Memorandum submitted by the Parkinson's Disease Society (OP 12)


  The Parkinson's Disease Society is pleased to have an opportunity to put forward its views regarding the "Lessons from the "One' Pilots". We welcome the commitment to supporting people with disabilities and health conditions in employment and have set out our detailed comments below based on the evidence gathered by our small team of Welfare and Employment Rights advisors.


  Parkinson's disease is a progressive neurological disorder, which currently affects around 180 thousand people in the United Kingdom. Although the majority of those who have this disability are over the age of 60, as many as one in 20 is under the age of 40 when diagnosed and one in 7 is under the age of 50 at diagnosis. Many of these are still trying to remain either in full-time/part-time paid employment; because of the progression of their condition others are now, however, unable to continue in employment and are claiming or have an underlying right to claim Incapacity Benefit.


  The Society is the only national charity which works with and for people who have Parkinson's disease. A significant part of our work is providing information, advice and advocacy on welfare and employment rights through our national welfare and employment rights service. This service gathers evidence and it is this evidence that has been used in our response.

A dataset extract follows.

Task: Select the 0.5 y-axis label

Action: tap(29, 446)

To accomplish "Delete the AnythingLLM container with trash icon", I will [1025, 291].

  We have found considerable variations in their effectiveness around the UK. In some areas there has been a voice of approval the way in which ONE staff have responded to identified needs. For example, the flexibility of an appointment time has been appreciated.

    —  Many people with Parkinson's experience periods of the day when as a result of a number of factors, movement becomes either very difficult or impossible. When this happens the person with Parkinson's will have no alternative but simply to wait until movement ability returns, often at a reduced level. This may take between 30-120 minutes. Therefore keeping an appointment time can be extremely difficult when an individual is managing such fluctuations in the condition.

    —  Access for some people has not been easy and trying to cope with limited space and confined areas has not always been most helpful prior to an interview about work. We strongly believe that these access issues must be addressed.

    —  A person with Parkinson's may experience a number of problems all of which are relevant to an interview with a work placed adviser. These include:

    —  Tremor—which can often be quite pronounced and may become very much worse when a person is tense.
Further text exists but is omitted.